Lack of customer support
This is a shortcoming pervading the entire industry, so it's considered a macro risk for the purpose of this lesson.
Using crypto is very much sink or swim. Either you learn how to use it by yourself, or you will likely pay a few expensive lessons on the way. Unlike traditional banks and financial institutions, blockchain companies and cryptocurrencies have no customer support. Whether for basic things like sending coins to the wrong address or for more advanced problems like hacks, no mechanism helps to onboard new users. Since the user experience for many coins and projects isn't great, this is a real problem.
Like with previous risks, the decentralized nature of crypto comes at a cost. It's hard to build a permissionless space and have a customer support hotline since the latter is a feature of a centralized company. Hence, there is nothing you can do besides constantly educating yourself.
Lack of government oversight and regulation
This is a risk or a benefit depending on who you ask. In traditional finance, accounts and payments are covered by the law. Even if a bank fails, your money is safe up to a certain threshold. In crypto, you have neither governmental nor private institutions (so far) that can save your funds in case something goes wrong.
You could also see this as a positive since it teaches people to live with the consequences of their actions and teaches them responsibility in a straightforward way. More regulation would almost certainly stifle growth and innovation because less risky seldom goes hand in hand with more innovation. On the other hand, it would probably reduce the amount of scams and faulty smart contracts.
On a project level, governance risk can never be fully eliminated anyway. Even among highly regulated industries like traditional finance, there are rogue banks.
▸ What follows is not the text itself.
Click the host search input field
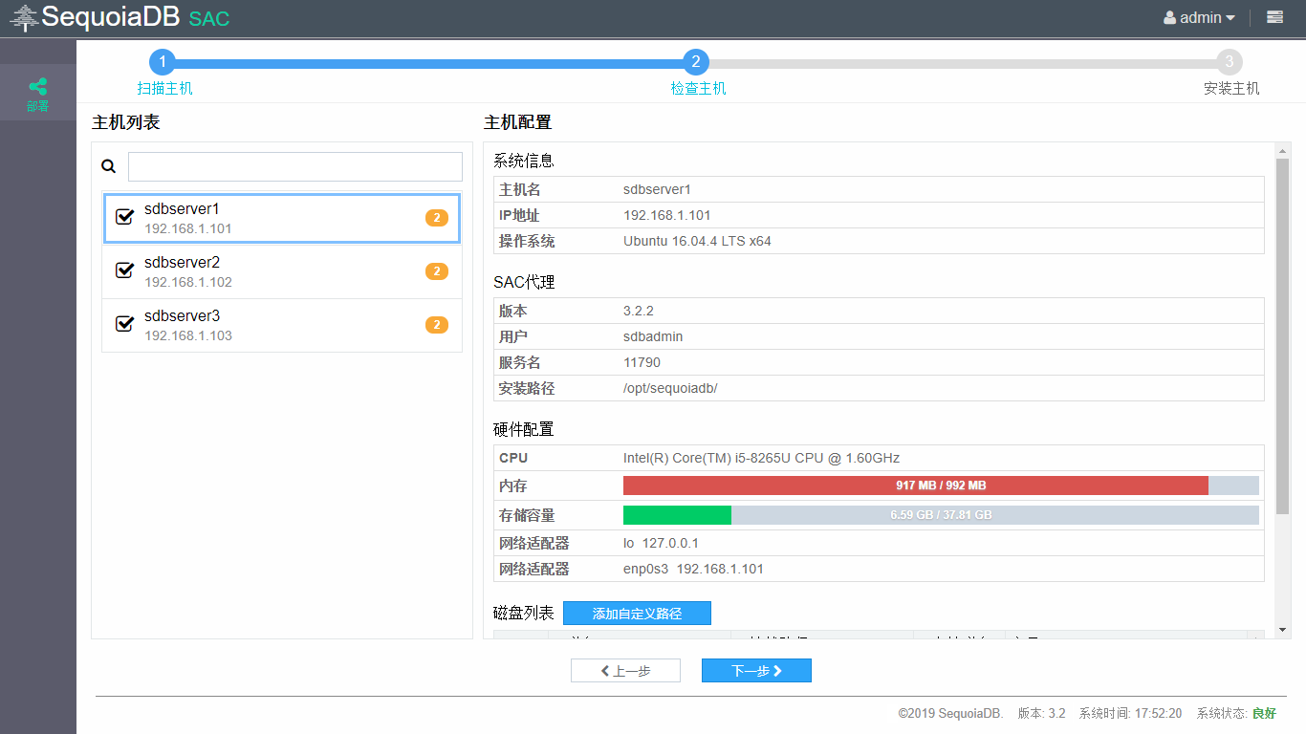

On the contrary, more government regulation is a risk in itself since it would almost certainly lead to a massive loss of value in many assets, at least in the short run. As such, this is another inherent risk of crypto that has no easy or ideal solution.
Cryptocurrencies are famously volatile. Sometimes prices plummet or skyrocket for a reason, sometimes for seemingly no reason. High returns come with high volatility, and those that have held their assets for long enough have multiplied their initial investments several times.
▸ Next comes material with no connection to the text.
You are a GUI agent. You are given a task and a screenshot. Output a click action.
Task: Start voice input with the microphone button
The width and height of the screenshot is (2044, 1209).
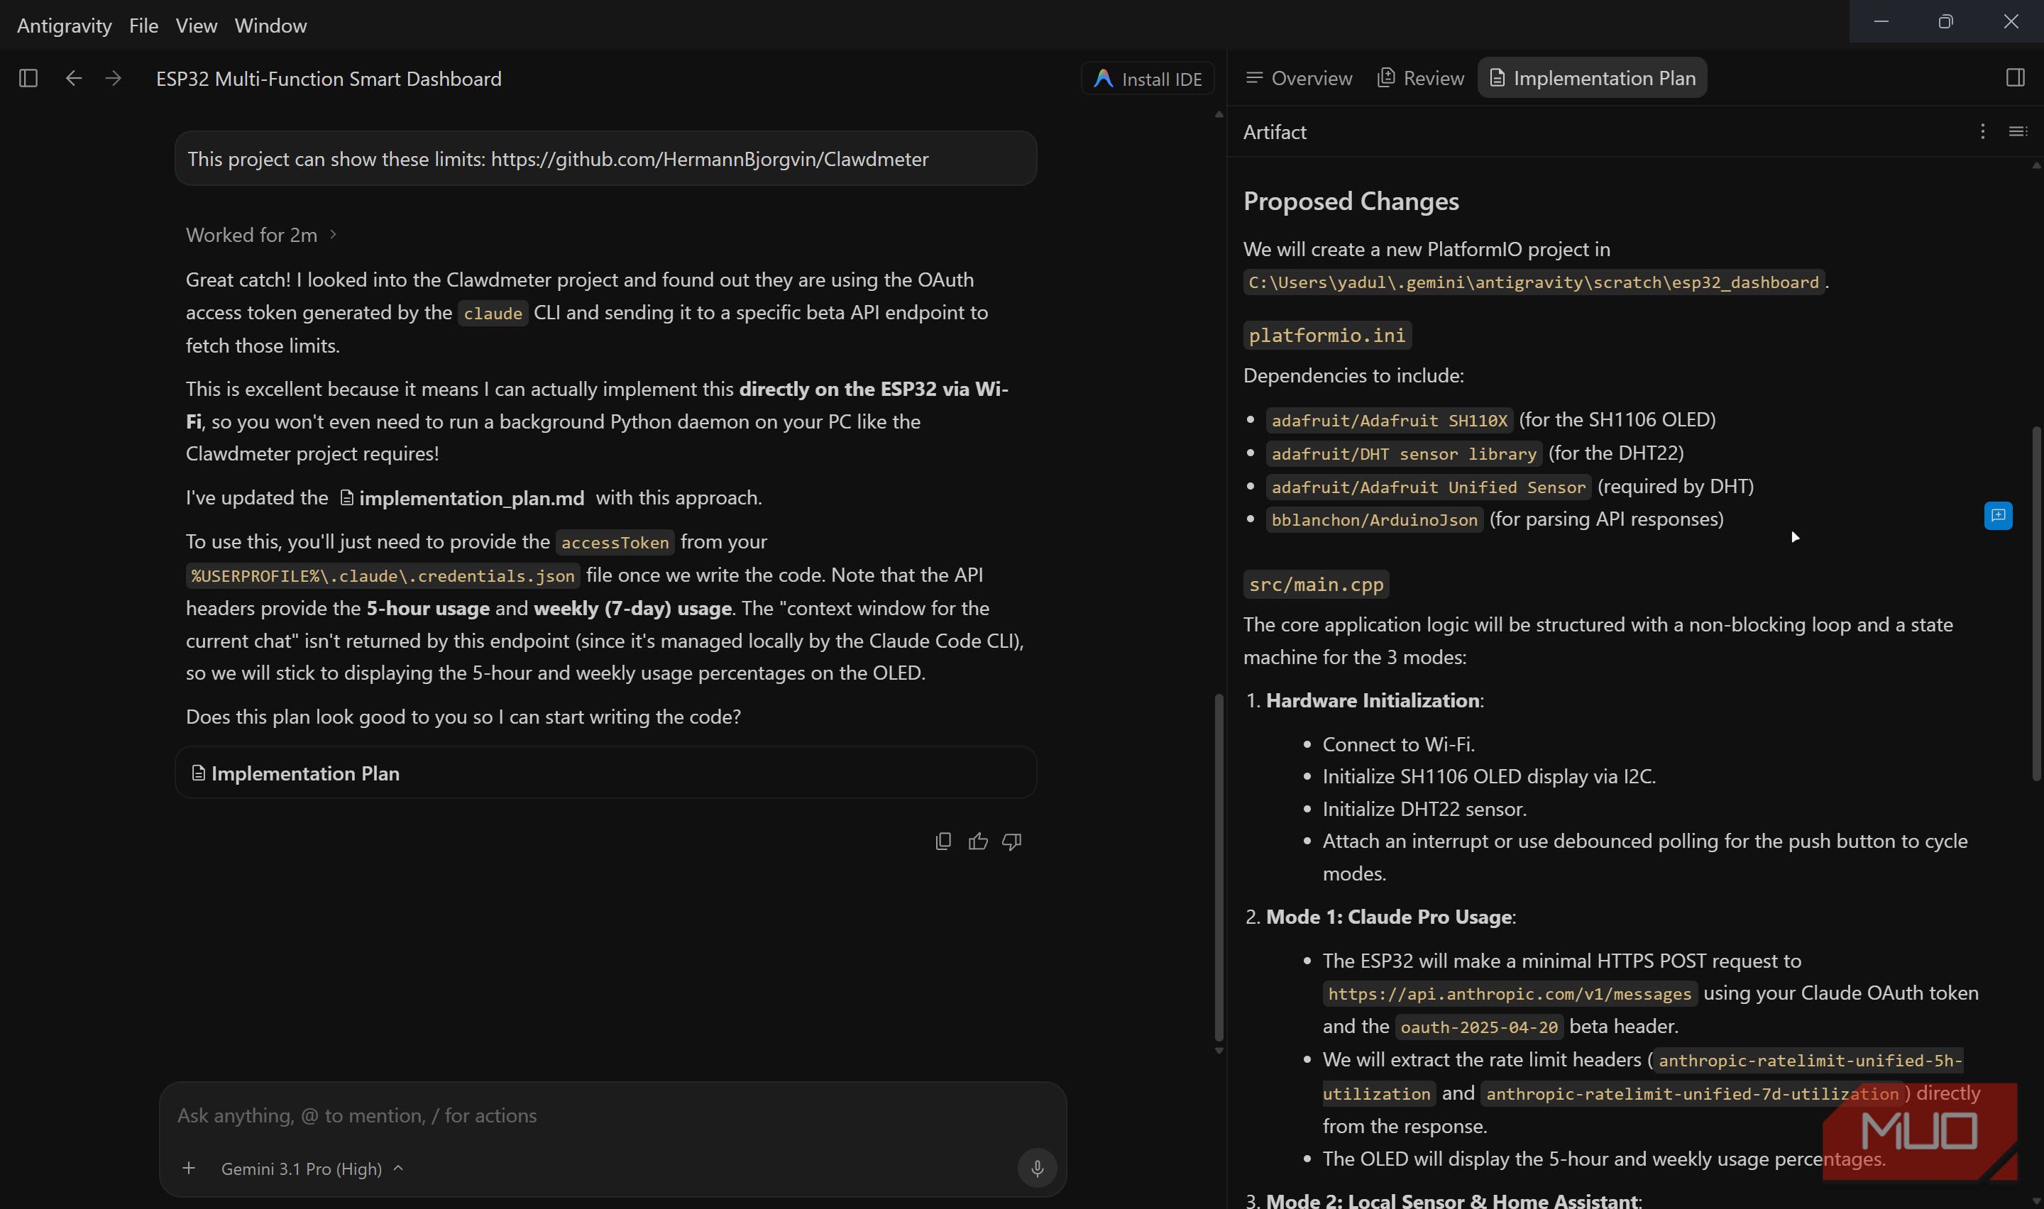[1037, 1168]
Market risk is best mitigated through sound risk management when trading or investing in crypto. Not investing more than the amount one can lose and dollar-cost-averaging should be staples of every crypto investor. Doing your own research before investing, as mentioned several times, helps mitigate your downside as well.
Crypto doesn't go untaxed and since cryptocurrencies are classified as property by the IRS, you have to report your gains and pay taxes. That can be income tax or capital gains tax, depending on how you made money. This is less of a risk but more something that you need to know.
Some people think that crypto is tax-free or it's easy to avoid taxes with crypto. However, it's a lot like with cash. Only because you could avoid taxes doesn't mean it's a good idea. If you do it, you are taking a risk. Preventing this risk is quite easy: do some research on tax regulation in your country and figure out how much you have to pay and when.
Of course, other possible risks may not be known to the wider public. You could have systemic risks like market manipulation, leading to a price collapse. Mining bans can and have in the past impacted prices. A systematic crackdown on on-ramping to cryptocurrency exchanges would also depress the market. In the end, there might be unknown unknowns that only show up on your radar after the damage is done.